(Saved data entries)
━━━━━━━━━━━━━━━━━━━━━━━━━━━━━━
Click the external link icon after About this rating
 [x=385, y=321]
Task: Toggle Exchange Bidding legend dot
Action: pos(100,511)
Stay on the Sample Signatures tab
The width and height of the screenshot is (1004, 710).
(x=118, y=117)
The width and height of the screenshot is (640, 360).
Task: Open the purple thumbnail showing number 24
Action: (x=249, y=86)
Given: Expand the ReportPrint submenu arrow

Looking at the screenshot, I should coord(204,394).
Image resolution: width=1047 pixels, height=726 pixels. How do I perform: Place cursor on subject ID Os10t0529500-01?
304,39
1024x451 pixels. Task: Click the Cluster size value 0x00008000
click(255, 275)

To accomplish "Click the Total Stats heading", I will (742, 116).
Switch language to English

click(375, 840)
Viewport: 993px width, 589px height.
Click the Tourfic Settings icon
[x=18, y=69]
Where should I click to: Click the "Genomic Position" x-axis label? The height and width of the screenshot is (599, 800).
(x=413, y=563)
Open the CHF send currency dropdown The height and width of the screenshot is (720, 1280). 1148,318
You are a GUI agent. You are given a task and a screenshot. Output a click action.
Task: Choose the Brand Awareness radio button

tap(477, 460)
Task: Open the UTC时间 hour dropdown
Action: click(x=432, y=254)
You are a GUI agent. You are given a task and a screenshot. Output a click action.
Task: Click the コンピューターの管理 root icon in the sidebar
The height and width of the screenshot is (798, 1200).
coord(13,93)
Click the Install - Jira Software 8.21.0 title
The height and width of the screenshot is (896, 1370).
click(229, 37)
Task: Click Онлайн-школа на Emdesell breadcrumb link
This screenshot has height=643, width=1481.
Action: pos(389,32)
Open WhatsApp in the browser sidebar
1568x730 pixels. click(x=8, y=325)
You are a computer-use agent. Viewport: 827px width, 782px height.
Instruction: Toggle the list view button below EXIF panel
━━━━━━━━━━━━━━━━━━━━━━━━━━━━━━
- Task prompt
Each line above, from the one that contains "Open WhatsApp in the browser sidebar" to the last line of the records, should be repeated exactly. Leave out all others.

- Output for this exercise
Open WhatsApp in the browser sidebar
1568x730 pixels. click(x=8, y=325)
You are a computer-use agent. Viewport: 827px width, 782px height.
Instruction: Toggle the list view button below EXIF panel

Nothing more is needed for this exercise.